Фрагмент страницы:
◇ ◇ ◇

Разъяснение Р. Гуастини своего понимания типов нормативных иерархий на примере норм Конституции неудивительно, так как в Италии «конституционная проблематика всегда вызывала серьезный общественный интерес» (Vasilieva, 2018:92). Представители итальянского юридического сообщества участвуют в подготовке конституционных реформ и, в частности, широко обсуждают их методологию и конкретные поправки в рамках академической дискуссии: среди прочего, авторы стараются выявить влияние предлагаемых поправок на признаваемую неизменяемой первую часть Конституции, посвященную основным принципам и правам человека (Vasilieva, 2018:87,89,93; Delledonne & Martinico, 2017).
Так, относительно пересмотра норм Конституции Р. Гуастини исходит из следующих положений (Guastini, 2013b:53–54).
Во-первых, с точки зрения структурной иерархии право на пересмотр Конституции не является первоначальным: оно производно от нее, т.е. создано самой Конституцией. Изменяющий Конституцию закон становится источником, который не существовал до Конституции и находит в ней свою основу. Следовательно, подобный пересматривающий Конституцию закон структурно подчиняется конституционным нормам, регулирующим процесс пересмотра и запрещающим определенный вид пересмотра.
Во-вторых, с точки зрения материальной иерархии изменяющие Конституцию законы наделяются правом вносить поправки в Конституцию, что материально соответствует другим конституционным нормам, кроме тех, которых они не могут затрагивать. То есть запрещающая пересмотр республиканской формы правления норма накладывает ограничение на изменяющие Конституцию законы и материально их подчиняет конституционным нормам, определяемым путем толкования: в рассматриваемом случае – нормам, закрепляющим республиканскую форму правления.
В-третьих, с точки зрения аксиологической иерархии доктрина и практика Конституционного суда Италии определяет, что не все конституционные нормы имеют одинаковое значение: некоторые нормы важнее других. Имеются в виду, согласно Р. Гуастини, «высшие» принципы, которые находятся на более высокой ступени иерархии, чем другие конституционные нормы и, тем более, изменяющие Конституцию законы. Дискуссионным следствием в этом ключе является то, что изменяющие Конституцию законы не могут затрагивать данные «высшие принципы». Подобное следствие равносильно превращению сугубо аксиологической иерархии – не установленной законом, а уставленной интерпретаторами – в материальную иерархию.
На основе указанных размышлений Р. Гуастини делает следующие выводы (Guastini, 2013b:54).
- Обе рассматриваемые нормы Конституции (ст. 138–139) структурно подчиняют изменяющие Конституцию законы, что означает неспособных последних «законно нарушить» первые. Иными словами, любой закон, принятый отличающейся процедурой от той, что предусмотрена ст. 138 Конституции, был бы неконституционным в силу нарушения данной статьи. И любой закон, претендующий на изменение республиканской формы правления, также был бы неконституционным в силу нарушения ст. 139 Конституции.

◇ ◇ ◇

Строки данных:
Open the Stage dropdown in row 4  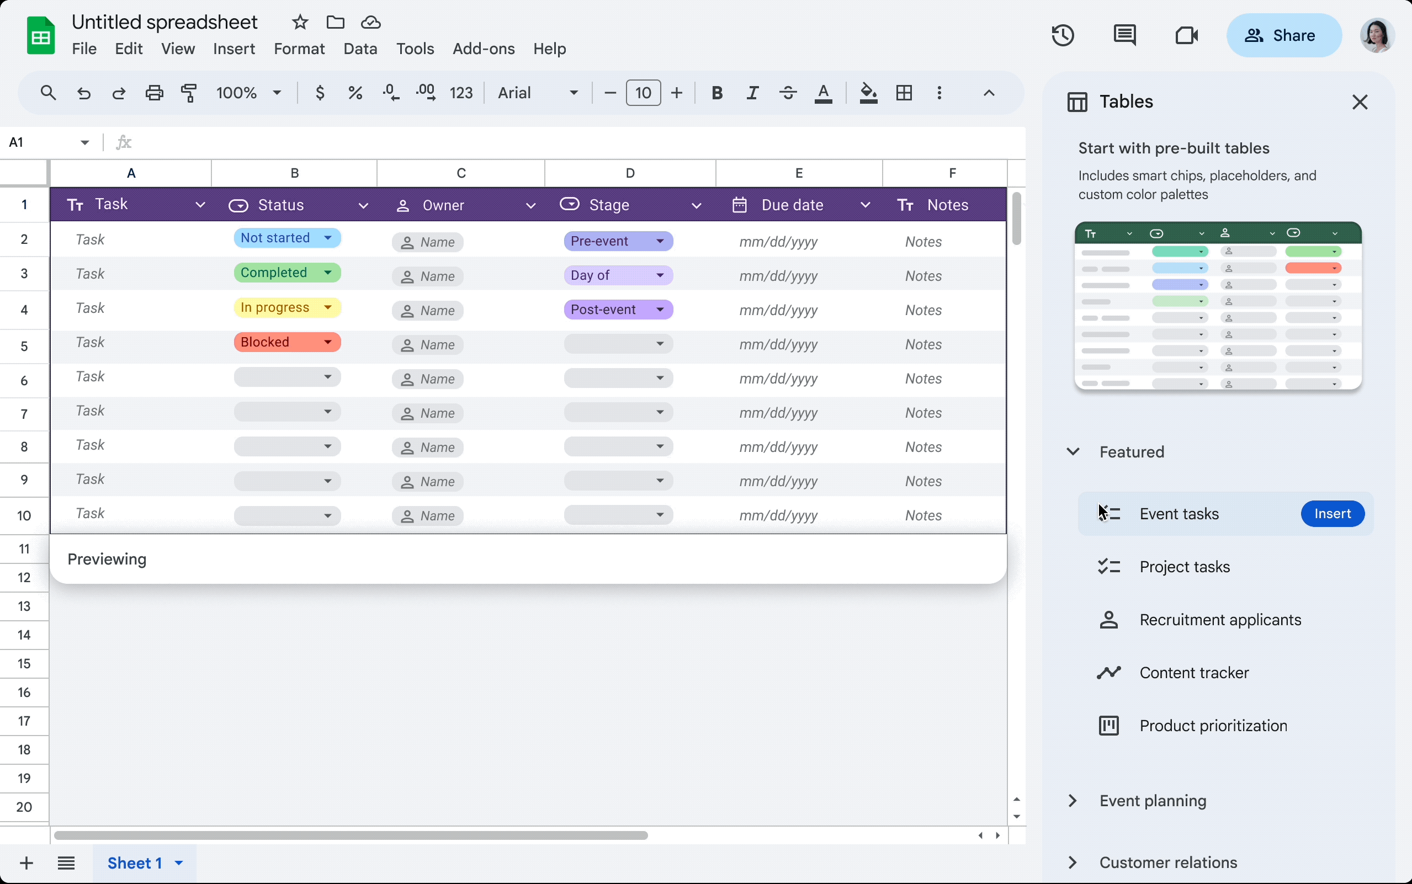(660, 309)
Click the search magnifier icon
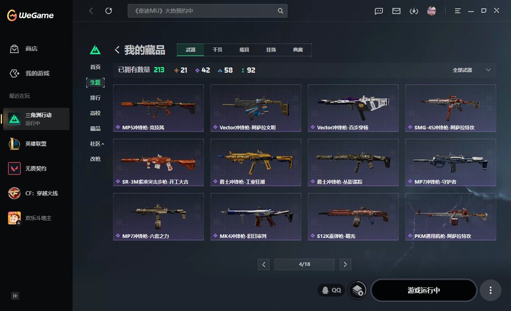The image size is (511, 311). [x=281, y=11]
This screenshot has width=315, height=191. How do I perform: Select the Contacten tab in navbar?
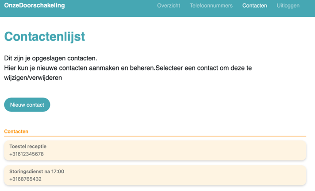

◇ ◇ ◇

Условие задания: Согласно фрагменту страницы, по какой причине любой закон, претендующий на изменение республиканской формы правления, был бы неконституционным? Отвечайте, опираясь только на фрагмент страницы.

Решение: Такой закон был бы неконституционным из-за нарушения ст. 139 Конституции.